Can my new year start in mid-January?
The good news is that I now have a real, permanent job with benefits, which is something that I haven't had since just before college. With steady income I can plan for my future. Of course, at my advanced (ahem!) age, there's not much future left, but what the hell, right?
I've developed a list of long-term and short-term goals and, because it's so close to the start of the year, I've informally dubbed them my 'New Year's Resolutions.' And, since Justin keeps bugging me about writing a column, I present them here for posterity:
First, I'm consolidating and getting rid of all my credit card debt. I made the mistake of running up about $3K on my cards just before leaving college under the mistaken assumption that I would be hired right out of college, even though I'd hardly applied for anything. Three temp jobs, an ill-fated and short-lived move to Chicago, and one ex-girlfriend later, that amount has ballooned to $6500. The worst part is that about half of it is on a card with a 30% APR. Go ahead, do the math... I'll be right here.
So, under my original plan, I was going to use about $350 per paycheck, dropping down to $250 in May after paying off the first card, for a total of roughly $7270, all to satisfy a $6500 debt. Luckily, with my now-steady income (note that I haven't mentioned the actual dollar figure; yes, I'm a sly dog), I've qualified for a consolidation loan: 4% APR, 25 bi-weekly payments at $265 each... same end result, but $640 cheaper.
Second, I'm starting a retirement plan.

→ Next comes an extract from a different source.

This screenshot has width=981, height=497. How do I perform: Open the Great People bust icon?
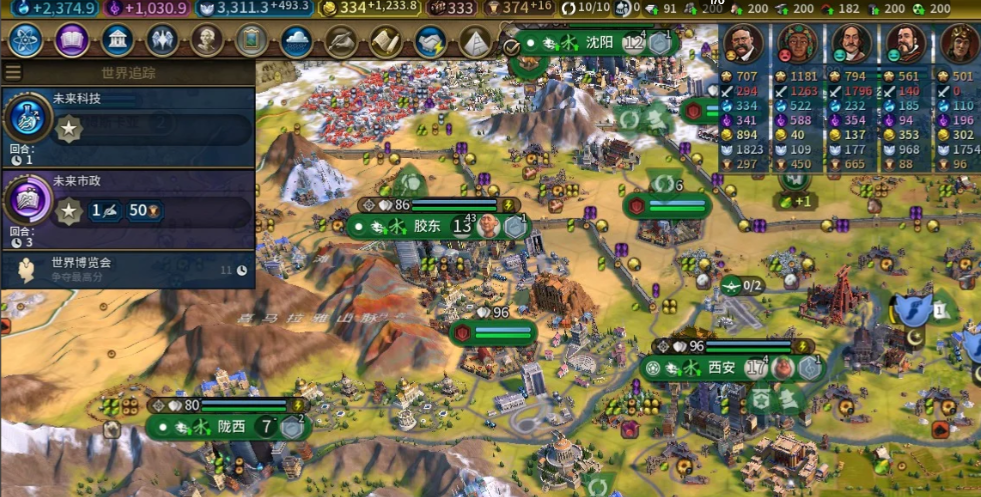click(207, 41)
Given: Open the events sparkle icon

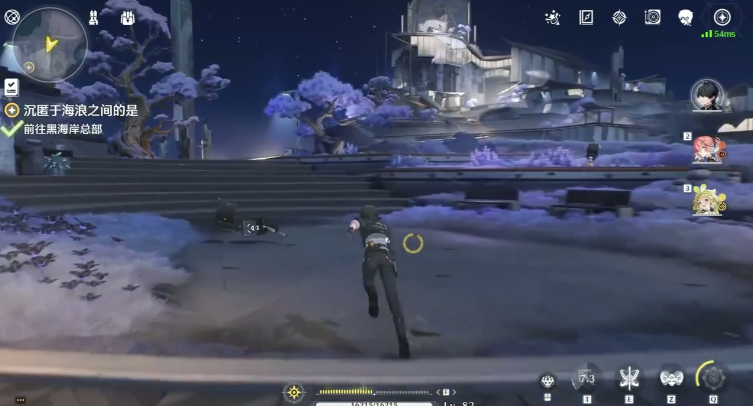Looking at the screenshot, I should pos(553,17).
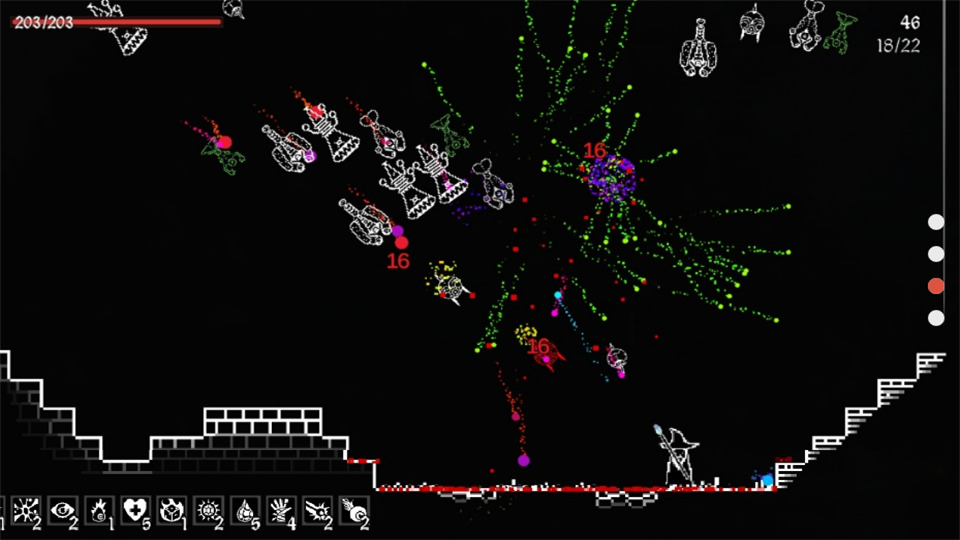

My new employer will make a 2-for-1 match, fully vested, of my contribution, up to 5% of my paycheck. (Apparently the 2-for-1 is unusually large, and the immediate vesting even moreso, but I wouldn't know anything about that.) After some extended number-crunching, I've decided to put 10% of my paycheck away this year. I will probably bump that up to 20% next year when my credit card debt is sayonara. The big question is whether I can afford to retire at age 70; thankfully, I can start stripping away the doubt.
Third, my 52 plan presumably starts next week. It's safe to say that my interactions with single, heterosexual females lately have been less than satisfying. Coupling (oh, my wit!) that with the fact that most of the single, heterosexual females who were within my sphere of friends have either moved out of my sphere or are no longer single has led me to a minor crisis of confidence. If I needed a date for a social event, I wouldn't know who to ask anymore. Frankly, I don't know if I have 'it' anymore. This all leads into my 52 plan.
So what is the 52 plan? Simply put, it's my plan to make contact with 52 unattached women over the next 52 weeks. The potential benefit is twofold: it will force me to learn how to approach women and it will expand my range of potential dates. It's not a plan to go on 52 first dates... I'm not making that much money.
On a side note, I have a quasi-bet with Justin over whether I can make contact with one woman per week... Justin's really into being literal, so he won't accept a simple 52-in-52. Frankly, it doesn't matter to me whether I lose the bet because I win just by going through with the whole thing, plus I'll still be the one with a soul.
In addition to those three goals, I have some smaller goals for the year. This summer, I'll take an official IQ test for the purpose of joining Mensa; this should prove whether I really do have an above-genius intellect. I plan to get a cat, possibly two, in May; the house hasn't had a pet in three years, since Smoke passed away. I want to take a trip to Marquette and to Toronto; I didn't visit either city last year, breaking a six-year streak. I also want to visit a Steve and Barry's store in Ohio to get an Ohio State University jacket to match my University of Michigan jacket. Little-known fact: I'm half-Buckeye (and half-blond, but that's another story.)
So, to summarize, I'm paying off my credit cards, starting a retirement plan, and meeting women. It's almost like I'm on my way to being a GQ piece of crap!